The name ‘simple linear regression’ can be deceiving, simple here is supposed to mean that there is one dependent or response variable and one independent or explanatory variable whose influence on the dependent variable is being assessed. The fact that there are only two variables involved does not necessarily make it simple, at least learning from the common mistakes that individuals commit in the process. So, here are some steps you should follow when performing a simple linear regression.
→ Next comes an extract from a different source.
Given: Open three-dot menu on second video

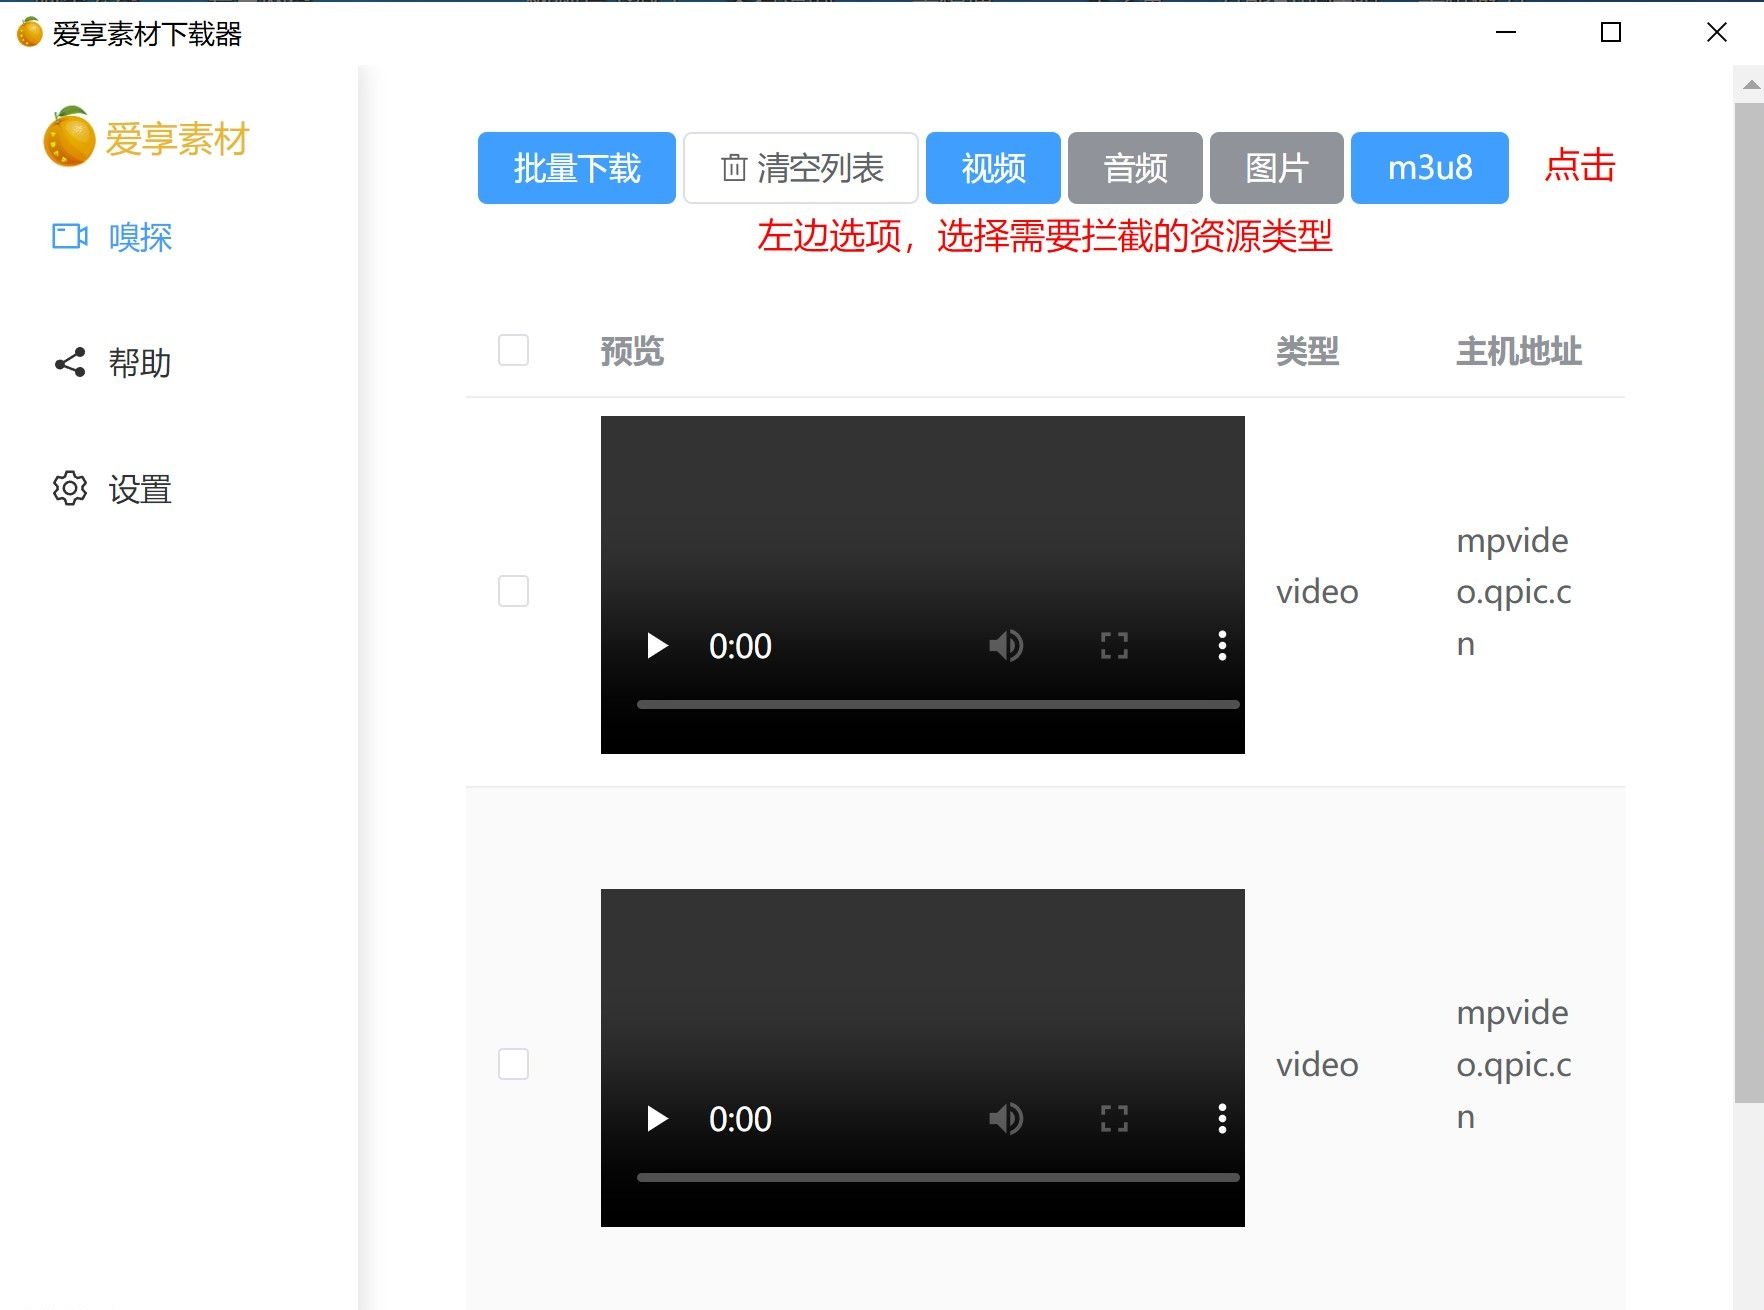Looking at the screenshot, I should coord(1221,1118).
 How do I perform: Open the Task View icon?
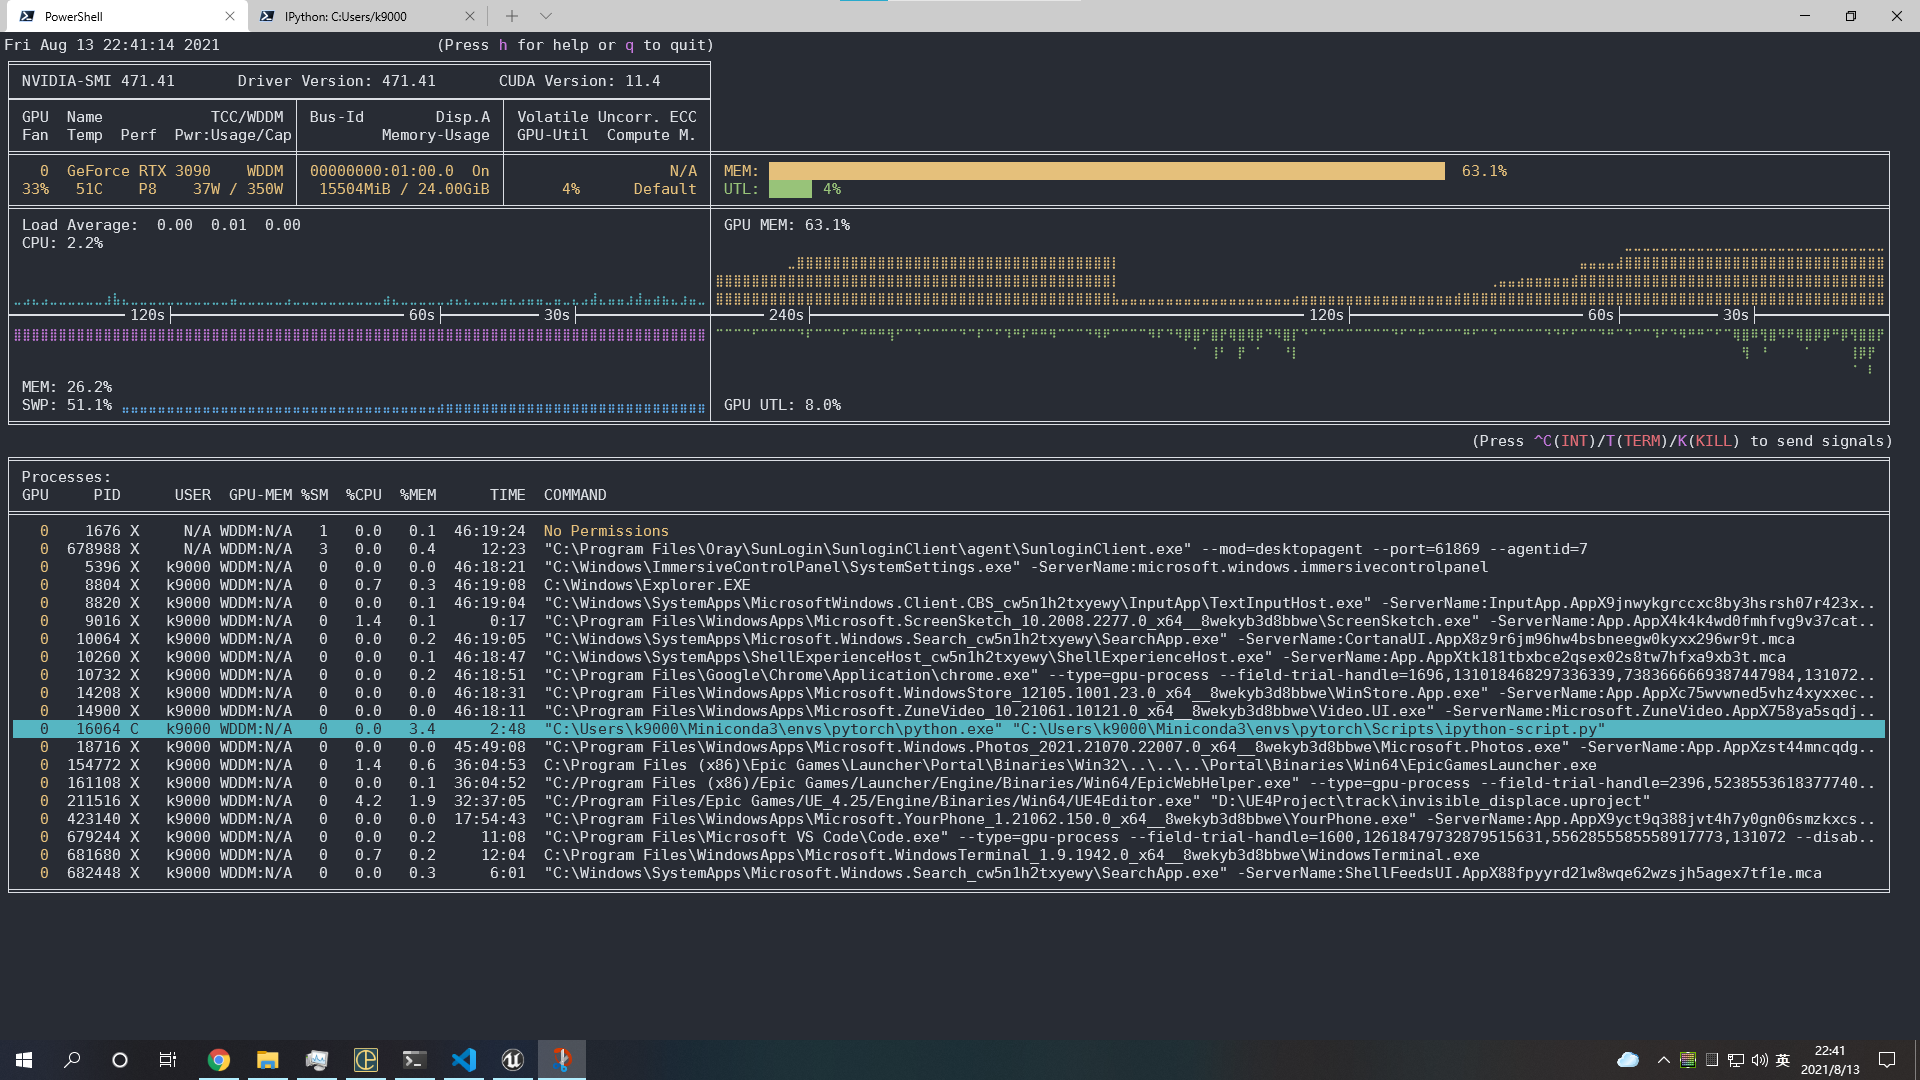tap(168, 1060)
  1. Draw the scatterplot. This is an important exploratory step. It helps you to judge whether there is a linear or non-linear relationship between the two variables and spot nonconformities to the pattern for some pairs of observations. In case of a non-linear pattern in the scatter plot a transformation of one or both the variables might work.  You may consider removing outliers or conducting robust regression, this guide is helpful.
  2. Fit the model. Once convinced that the linear model could describe the observed relationship between variables. Usually an ordinary least-squares method is used to fit the line of best fit.
  3. Check the assumptions. Are the residuals normally distributed? You can use a histogram of the residuals and check whether they are symmetrical around a mean of zero or use a normal Q-Q plot. Are the residuals correlated with the explanatory variable? Under a linear regression there should be no correlation, so plot the residual versus predictor/independent variable scatter and observe that the points scatter along a horizontal – zero gradient- line. Are the sizes of the residuals dependent on the magnitude of the independent variable? The residuals should be homoscedastic, so check that the plot of residuals versus independent variable does not show a pattern that funnels out or in. See figure 1 below. If the assumptions of the model appear not to be met, a transformation may be necessary, or a different model altogether.
    Sample of plot showing homoschedastic and heretoschedastic residuals

    Figure 1: Sample of plot showing homoskedastic and heretoskedastic residuals

  4. Report. When the model meets the assumptions you can be comfortable to write it up! As a general practice the coefficients, an intercept and a gradient the simple case, and the standard errors, confidence intervals, R-squared and a significance test to determine if the explanatory variable is a significant predictor of the dependent variable are reported.

There you go! But don’t forget if your variables are correlated, however strongly, it doesn’t not men the independent variable causes the dependent variable!

Happy analyzing!!